Lesetext:
###

Die Lehren aus dem European Publishing Congress 2022

Von unabhängigem Journalismus, Vertrauen, Abo-Tipps, Künstlicher Intelligenz und dem Unterschied zwischen "datenorientiert" und "datengetrieben". 

image_wrapper
Funke-Verlegerin Julia Becker hält die Keynote auf dem EPC 2022.
Medienfachverlag Oberauer/APA-Fotoservice/Schedl, Forward Publishing

Am 20. Juni 2022 fand der European Publishing Congress in Wien statt. Vertreter:innen verschiedener Verlage präsentierten Erkenntnisse und Erfolge der journalistischen Arbeit in den Redaktionen.

Die interessanteste Erkenntnis des Tages: Sämtliche Verlage suchen weiter nach Lösungen für aktuelle Herausforderungen, sei es die Konversion von Lesenden zu Abonnent:innen oder der sinnvolle Einsatz von Künstlicher Intelligenz.

Während der eine Verlag sagt, seine KI-Lösung könne Artikel schon vor der Veröffentlichung perfekt für die Ausspielung einordnen, sehen andere Verlage das als bislang unmöglich an. Auch die Strategien bei der Nutzung von KI sind unterschiedlich: Während etwa Verlegerin Julia Becker die Getriebenheit der Redaktionen durch Daten und KI kritisiert, arbeiten etwa bei Ippen Digital dutzende Algorithmen an der perfekten Datenauswertung und Distribution – bis hin zu personalisierten Layouts.

Immerhin besteht breite Einigkeit im Nutzen und Zweck unabhängigem Journalismus. Nur durch die vierte Gewalt im Staat könne eine Demokratie wirklich funktionieren.

Nachfolgend fassen wir die wichtigsten Erkenntnisse vom EPC 2022 zusammen.

Investition in die Demokratie durch Verlag und Staat

In der Keynote stellt Verlegerin Julia Becker (Funke) klar, dass Aufklärung nur durch unabhängige Berichterstattung erfolgen kann. Dabei sei „Maß und Mitte“ entscheidend, anders als in weiten Teilen von Social Media, die zu einem „Kreischraum“ undifferenzierter Meinungsmache verkommen seien.

In ihrem Plädoyer für idealistischen Journalismus skizziert sie eine wachsende Gefahr der Boulevardisierung des Journalismus, indem Daten die Redaktionen vor sich hertreiben. „Datenorientiert arbeiten ist sinnvoll, datengetrieben ganz bestimmt nicht,“ macht Becker den feinen Unterschied klar. Das hohe Vertrauen in die Glaubwürdigkeit von Zeitungen in Deutschland werde dadurch gefährdet – und diese „wichtigste Währung der Verlagsbranche“ dürfe nicht verspielt werden. GerBen van’t Hek von Mediahuis bestätigt diesen Punkt später: „When you lose trust, you lose the game.“

Publisher-Briefing erhalten


Der Newsletter für Vordenker der Verlagsbranche.

###

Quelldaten
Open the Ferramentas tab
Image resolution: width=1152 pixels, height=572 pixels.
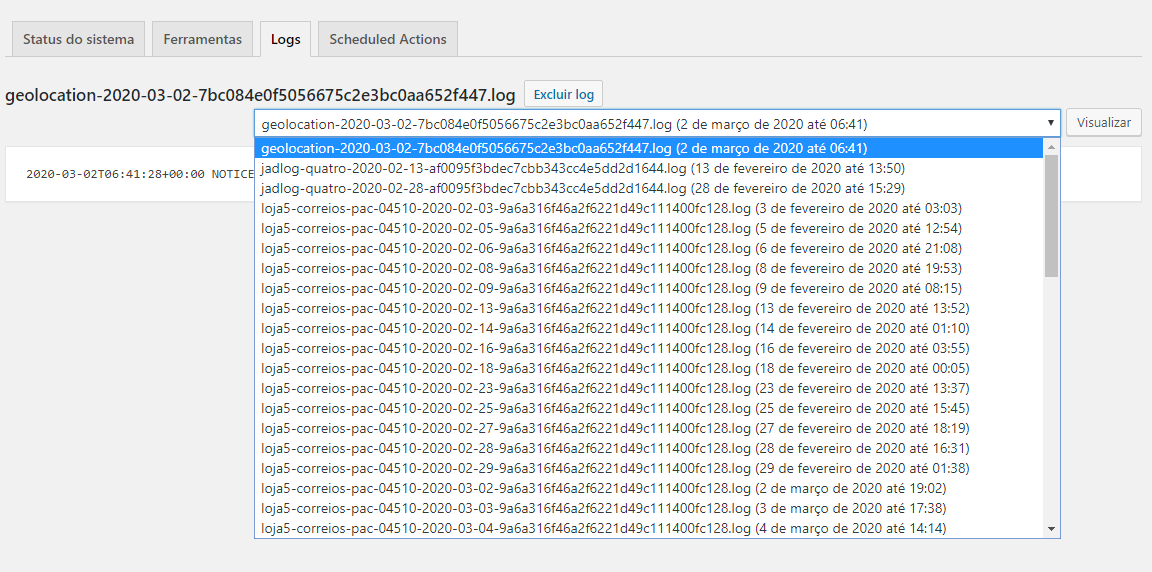[203, 39]
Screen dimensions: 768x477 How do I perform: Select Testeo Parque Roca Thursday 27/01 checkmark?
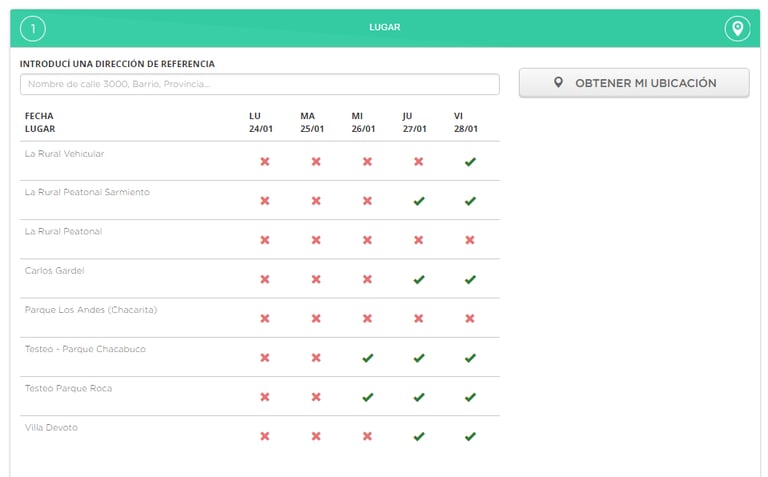point(419,397)
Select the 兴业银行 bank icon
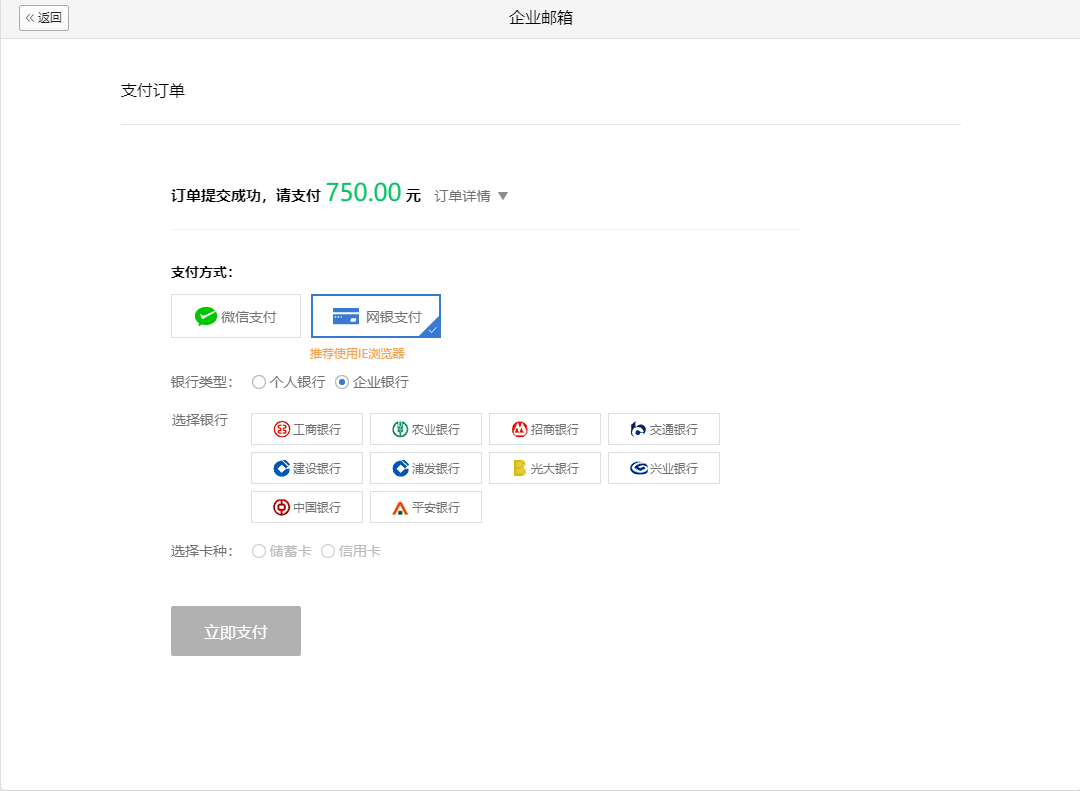1080x791 pixels. click(663, 467)
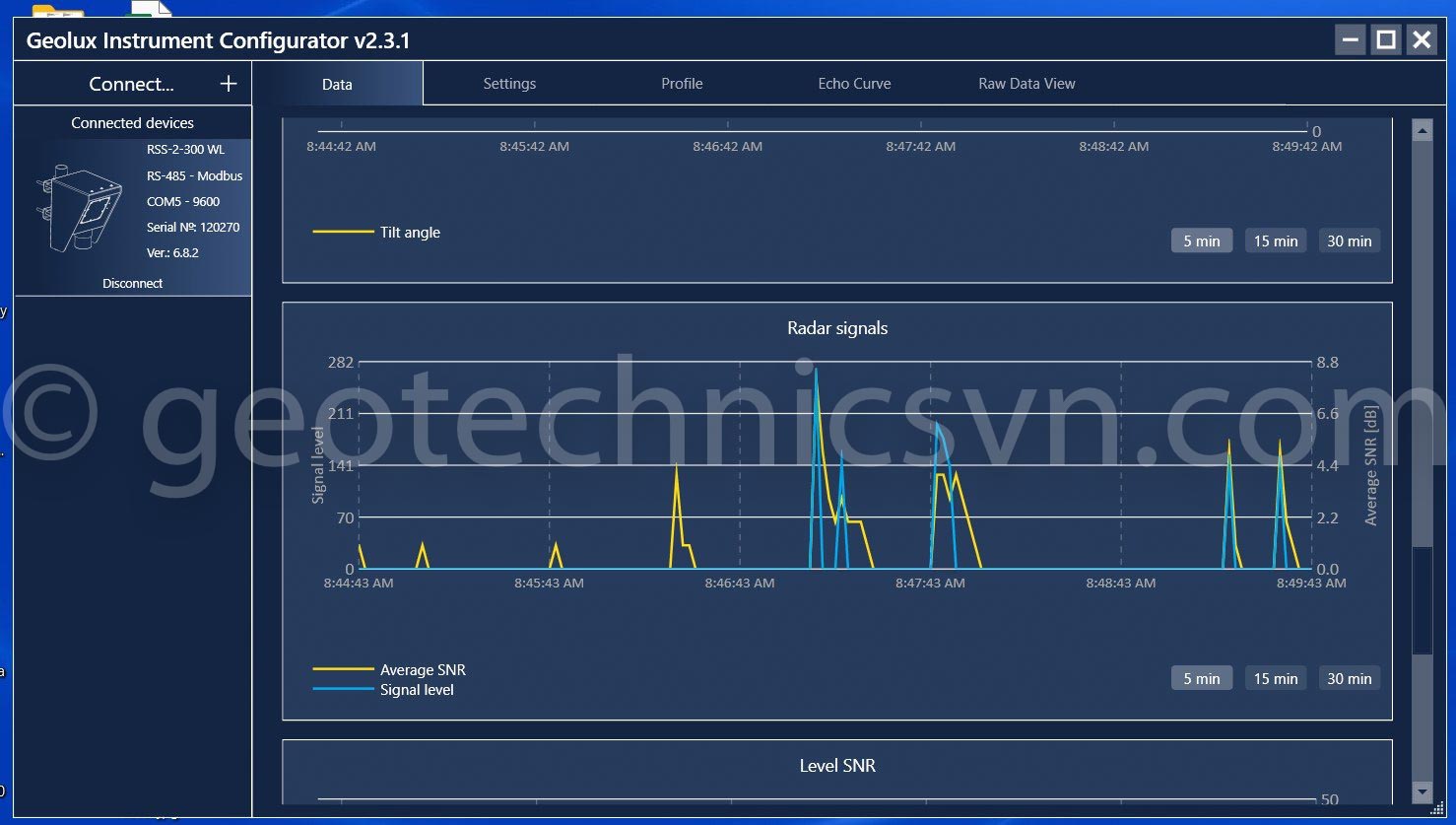Set Radar signals chart to 30 min
The width and height of the screenshot is (1456, 825).
point(1349,678)
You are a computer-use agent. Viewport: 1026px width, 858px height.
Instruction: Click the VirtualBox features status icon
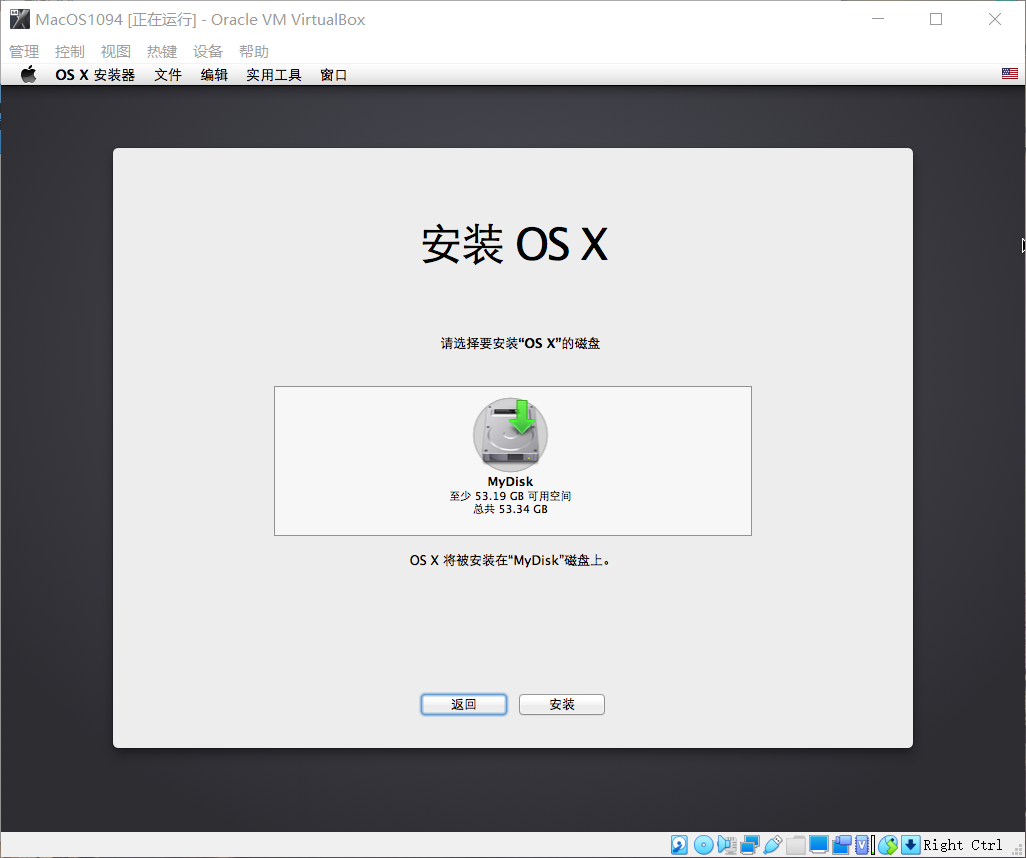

###

Erkläre mit dem Lesetext zum European Publishing Congress 2022, warum Julia Becker datengetriebenes Arbeiten in Redaktionen ablehnt.

Endgültige Antwort:
Becker sieht die Gefahr, dass Daten die Redaktionen vor sich hertreiben und der Journalismus dadurch boulevardisiert wird. Das gefährde das hohe Vertrauen in die Glaubwürdigkeit von Zeitungen in Deutschland. Dieses Vertrauen nennt sie die „wichtigste Währung der Verlagsbranche“, die nicht verspielt werden dürfe.